● **Extract to read**
Bob Cordell Interview: Power Supplies

Status
Not open for further replies.
The mean voltage is higher, the larger cap discharges more slowly as well as charging more slowly, but the overall ripple is less and the mean voltage less variant -- this example shows a switched load of 1 to 4 amps -- simplified just to show the effect of the capacitor and not energy stored in a transformer core or inductor:

An externally hosted image should be here but it was not working when we last tested it.
 
Bob Cordell said:
Note that a second level of main power supply RC filtering, say 10,000 uF and 0.22 ohms, will have a corner frequency of 60 Hz, meaning that the nasty fundamental and harmonics of the sawtooth will be attenuated by 6 dB starting at 120 Hz and rolling off at 6 dB/octave after that if the 10,000 uF cap has a good ESR. This will really round off the sawtooth wave. Note, that any kind of power supply rejection tends to decrease at high frequencies, so the increased rolloff of the RC filter can really help. We'll have 20 dB of attenuation from this additional filtering stage at 600 Hz. This is also the capacitor that likes to be right near the output stage power transistors to close the current supply loop locally. The presence of the 0.22 ohm resistor will cause only a fairly negligible reduction in available supply voltage.

● **Data extract**

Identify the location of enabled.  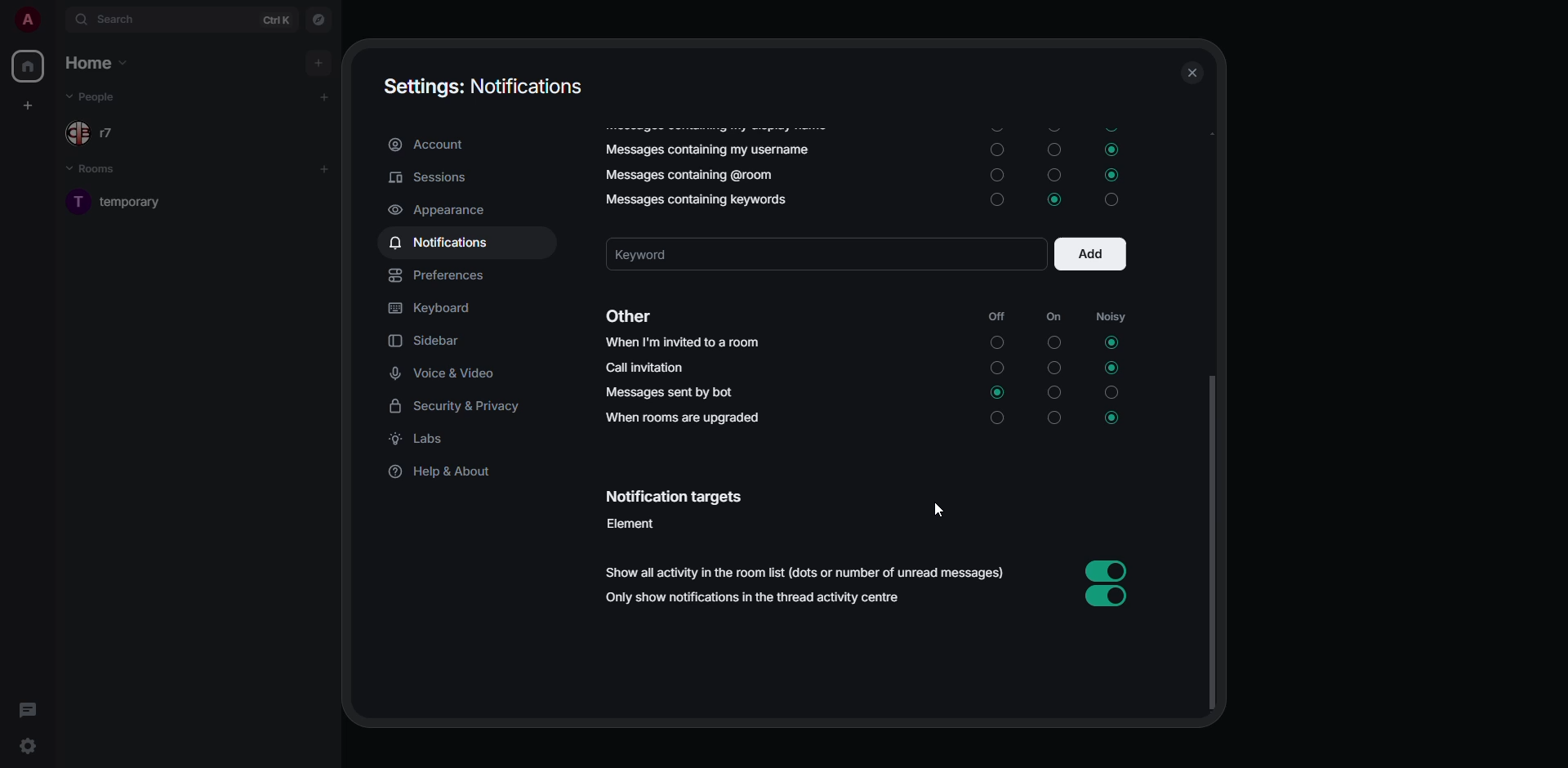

● **Challenge 1**
List every frequency given in hertz in the quoted post of the power supply thread.
● **Challenge 2**
From the power supply thread, reproduce word for word the passage that begins at the words "The mean voltage is" and ends after "last tested it.".

● **Written reply 1**
60 Hz, 120 Hz, 600 Hz

● **Written reply 2**
The mean voltage is higher, the larger cap discharges more slowly as well as charging more slowly, but the overall ripple is less and the mean voltage less variant -- this example shows a switched load of 1 to 4 amps -- simplified just to show the effect of the capacitor and not energy stored in a transformer core or inductor:

An externally hosted image should be here but it was not working when we last tested it.